Envy becomes a problem, however, when instead of being inspired to look for the good ourselves–to work on creating a better relationship with “good”–we focus on the person who has what we think we cannot have. When we envy, we never see the other as a real, unique individual. “Envy generalizes,” say the Ulanovs; “it blanks out persons . . . the envied one is reduced to the envier’s projections.” Anyone who has ever been told “you think you’re so wonderful, you think you’re so great” or similar expressions of envy has experienced this kind of projection. When one is reduced to a projected image, nothing one says or does will get through to the other person. A generous and compassionate response to envy, any attempt to share the good, will be seen as condescending if not cruelly taunting. Even if the envied one gives away all their good to an envier, the envier will only think it worthless, or why would the envied one let go of it? The envied person is still perceived as hoarding the good because it is in them. Thus the envied one is helpless to change the situation.

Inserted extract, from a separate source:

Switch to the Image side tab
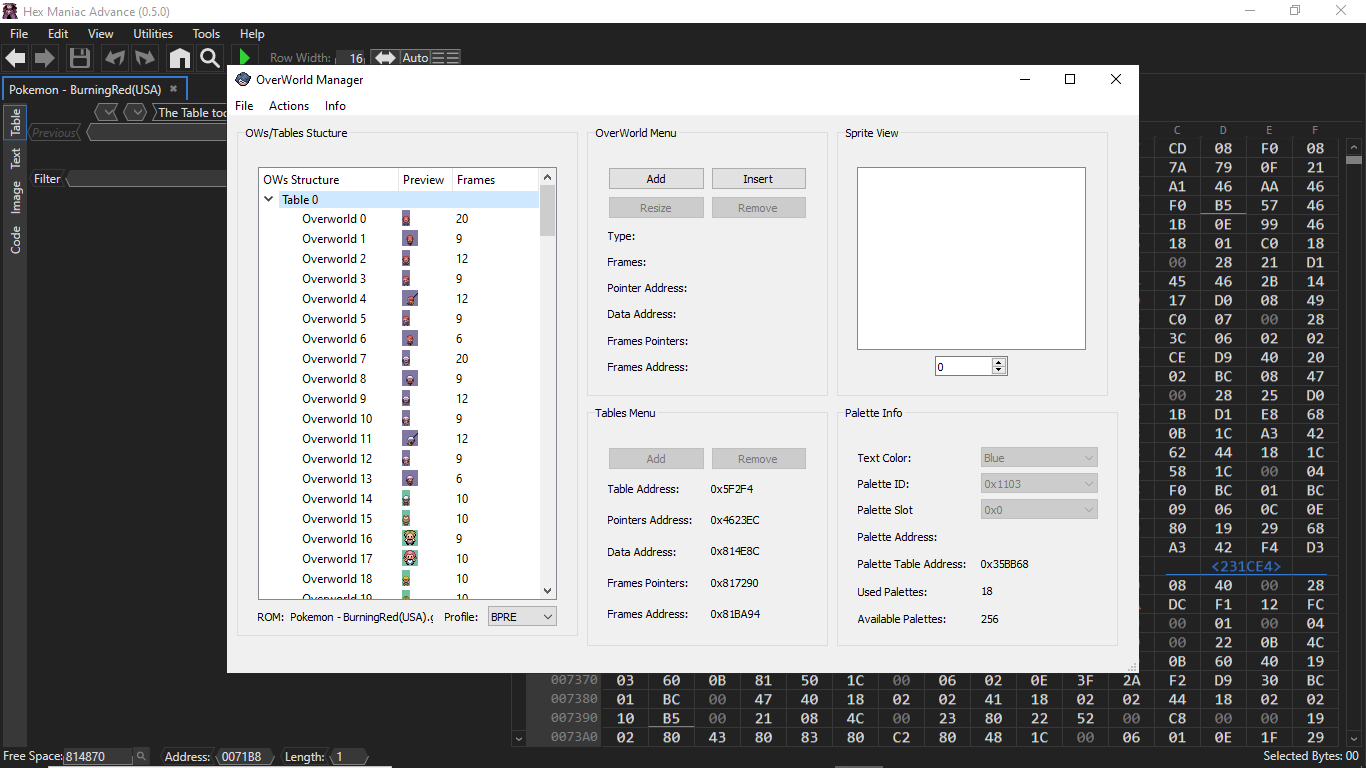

The envier has all the power to change, to stop blaming others for their lack and start going after it themselves. But because of that inner denial, instead the envier does all they can to destroy the good or the person whom they perceive as owning the good. Envy drives the man who kills the woman he desires but cannot have, so that no one else can have her either; envy drives the terrorist who destroys the buildings and works of art that represent prosperity or achievement. The envier’s inner landscape, lacking all good, is a horror, and he or she destroys in an effort to make the outer landscape match it, so that others know the same horror.

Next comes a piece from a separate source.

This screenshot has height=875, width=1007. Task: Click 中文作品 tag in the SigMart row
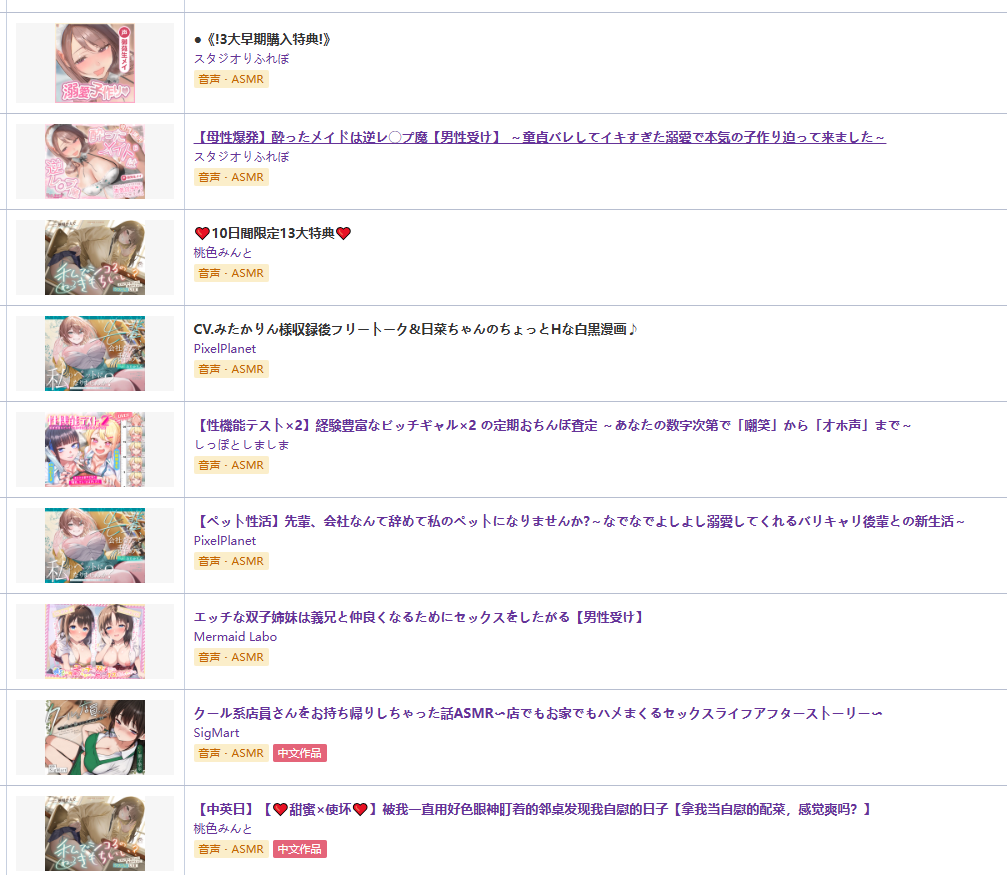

In “The Prophecy,” the angels have gone to war with each other because one faction of angels, led by Gabriel (Christopher Walken), envies humans their special relationship with God. Never mind that both angels and humans are beloved creations of God; to the envying angels, humans have the better relationship, are more favored by the creator, and therefore, must be destroyed—as must the angels who have remained loyal to God because they, too, have a better relationship. “God,” of course, is the good, the highest form of good, the most desirable good. And like all envied ones, God is helpless to change the situation. In fact, Heaven is now in a state of limbo—the dead cannot get in, cannot reach God at all. This is exactly what the rebel angels want. Even though they have been told that God will welcome them home at any time, they have lost the ability to believe in an achievable good; instead, all their efforts are bent on denying God/the good to the envied humans.

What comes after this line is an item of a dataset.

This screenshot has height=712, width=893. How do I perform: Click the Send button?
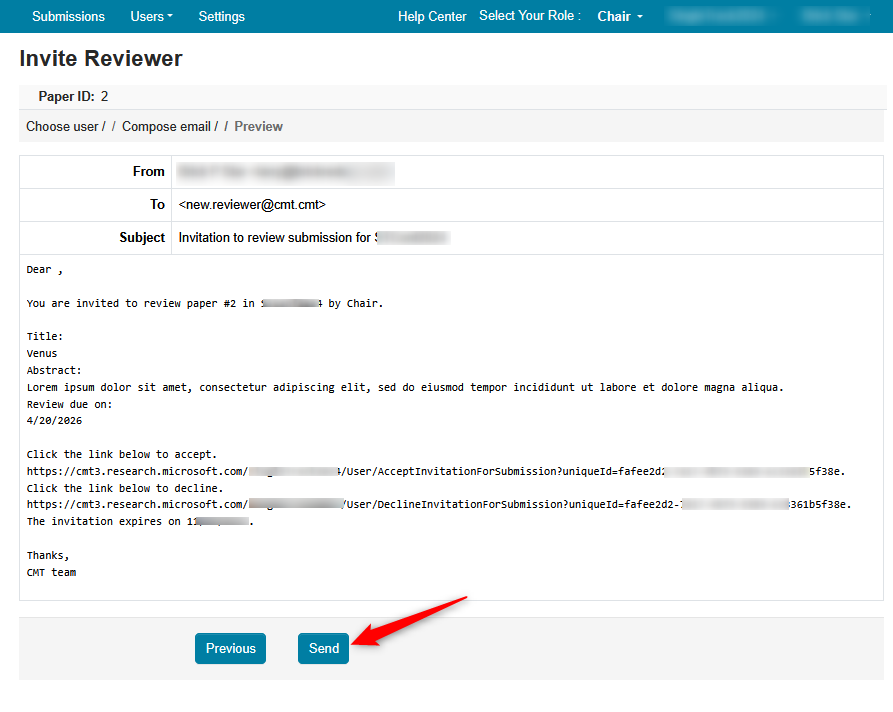(323, 648)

The stalemate is broken by Lucifer himself (chillingly played by Viggo Mortensen). Lucifer, once “the first angel,” was also the first to fall prey to envy. Knowing he could never be as good as God, he decided it was “better to reign in Hell than serve in Heaven,” and so created his own domain of evil, the opposite of good. He foresees that the angels’ war will lead only to another landscape of horror, another Hell, and he will not permit competition for his own throne.

Lucifer is the ultimate avatar of evil because he is conscious of what he does and why. He is fully aware of the wrongness of his actions and knows that he too could go “home” any time, turn to the good again. He knows that it is his own sins of pride and envy that separated him from God.

He also knows that if the good were totally destroyed, he himself would lose his reason for being. As long as humans also have free will, have the ability to choose between good and evil, those who let envy rule them will choose as Lucifer did, will choose to come to him/evil instead of to God/good. He tells Gabriel that Gabriel has acted out of arrogance, which is evil and therefore “my territory,” before destroying him and opening the gates of Heaven once more, restoring the balance between good and evil.